Pour expliquer sa décision de mise à la retraite, le président de facto a accusé les juges d’avoir enfreint la loi interdisant aux magistrats des actions ou manifestations politiques de nature partisane, admettant ainsi avoir puni ces juges juste parce que des tiers les avaient placés sur une liste d’éventuels remplaçants.
»Nous avons fait une mise à la retraite pour éviter cette situation dangereuse que connait le pays où trois juges sont candidats à la présidence… », a-t-il avoué, sans prouver qu’une instance compétente avait déjà reconnu les accusés coupables d’avoir enfreint une quelconque loi.

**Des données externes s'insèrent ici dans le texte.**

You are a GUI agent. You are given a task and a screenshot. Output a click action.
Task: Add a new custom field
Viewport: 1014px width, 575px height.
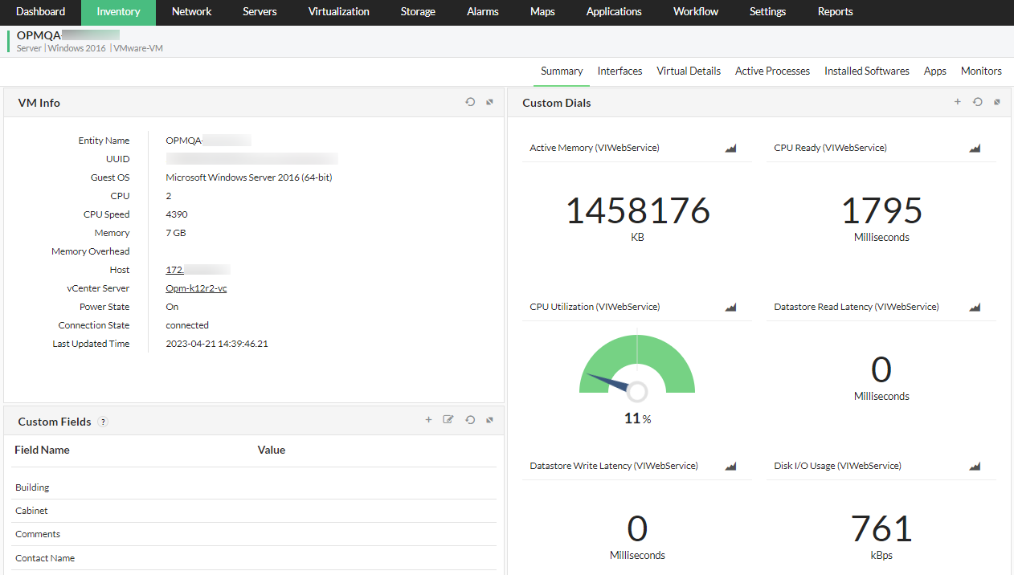428,420
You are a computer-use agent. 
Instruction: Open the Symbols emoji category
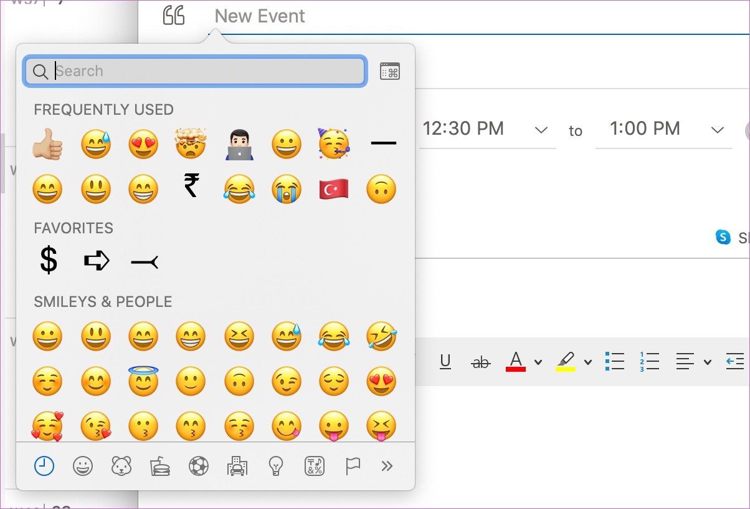[x=314, y=465]
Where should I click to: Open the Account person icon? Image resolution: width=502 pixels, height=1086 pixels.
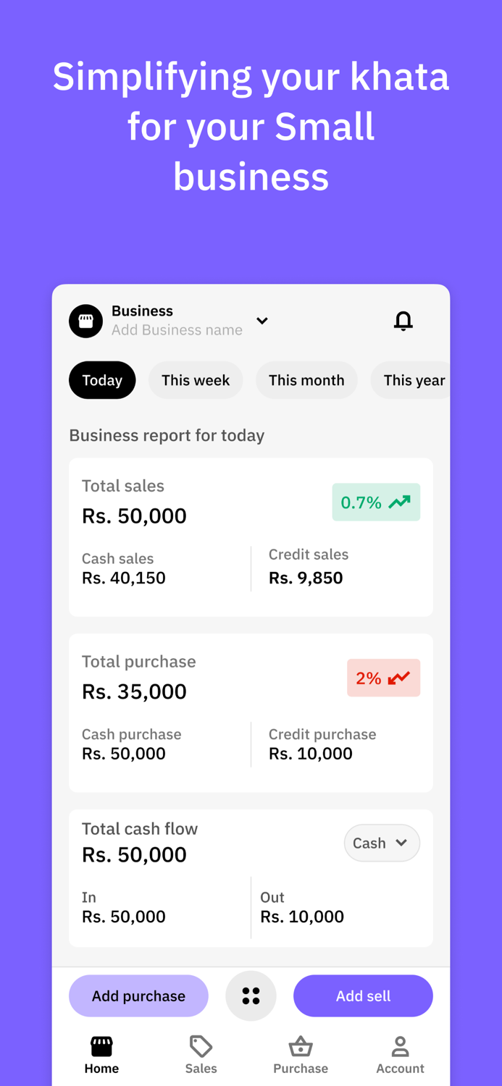[401, 1045]
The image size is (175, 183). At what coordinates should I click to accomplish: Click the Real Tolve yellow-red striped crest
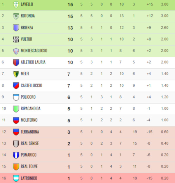tap(16, 167)
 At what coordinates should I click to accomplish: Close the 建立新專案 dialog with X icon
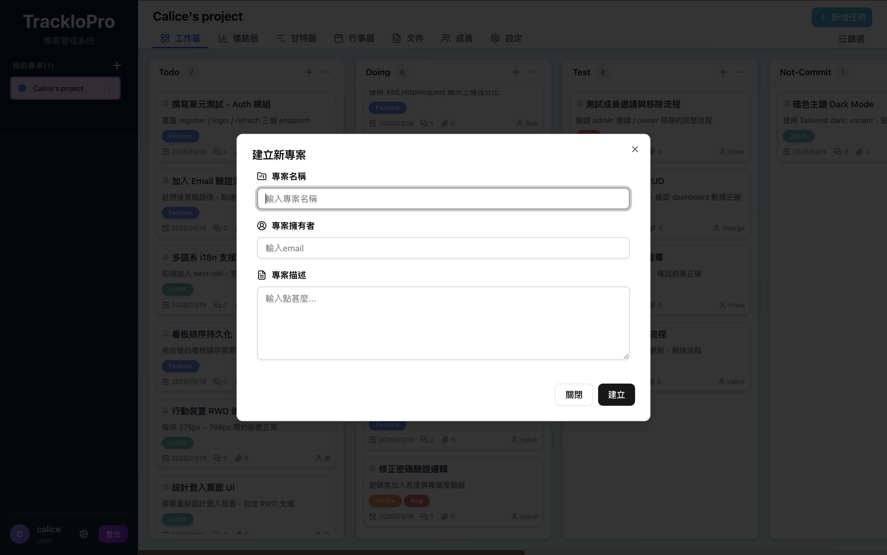point(635,149)
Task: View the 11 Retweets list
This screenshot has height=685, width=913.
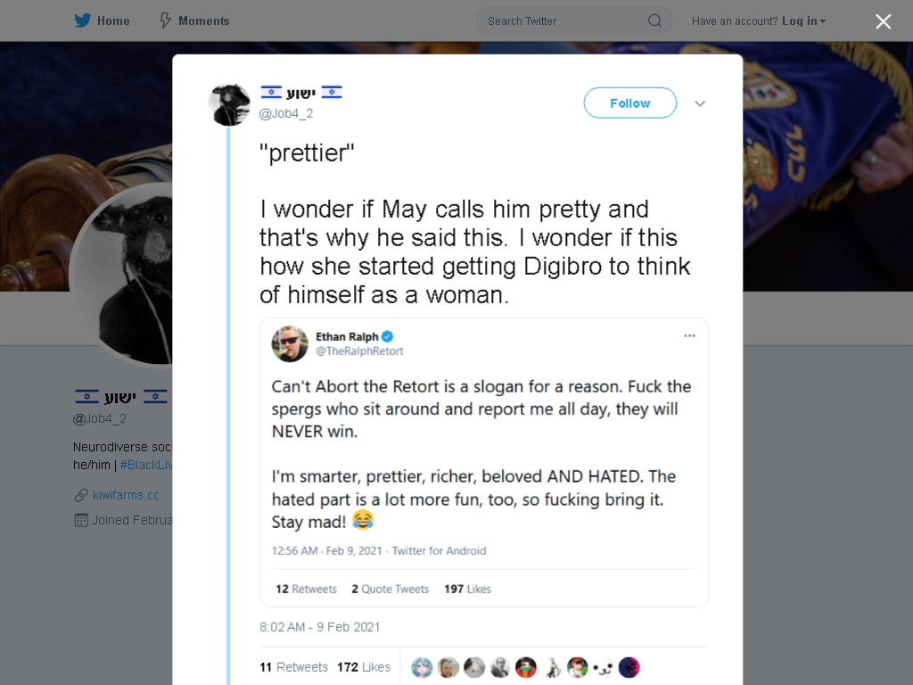Action: coord(294,667)
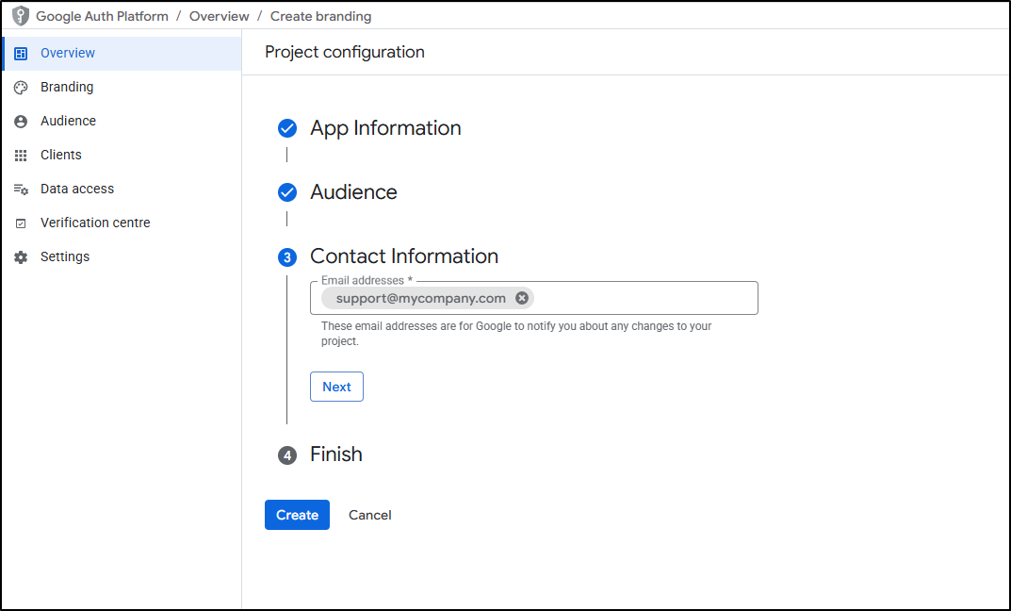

A aucun moment de cette interview accordée à la Voix de l’Amérique, Jovenel Moïse n’a essayé de brandir des arguments solides pour démontrer par exemple que la juge Wendelle Coq Télot avait accepté une quelconque proposition politique ou qu’elle et le juge Yvickel Dieujuste Dabrésil auraient déjà atteint l’âge légal (60) ans pour une mise à la retraite.
De plus, Jovenel Moïse n’a jamais soufflé mot d’un quelconque document prouvant que les trois juges à la Cour de Cassation aurait expressément demandé une mise à la retraite, conformément aux dispositions constitutionnelles et légales.
Jovenel Moïse s’est contenté d’évoquer l’article 136 de la constitution pour expliquer son opération punitive et, en se disant garant de la bonne marche des institutions publiques, il s’arroge le droit d’interpréter et d’appliquer la loi, de punir de prétendus coupables et de réduire à néant ces institutions dont il a la charge de protéger.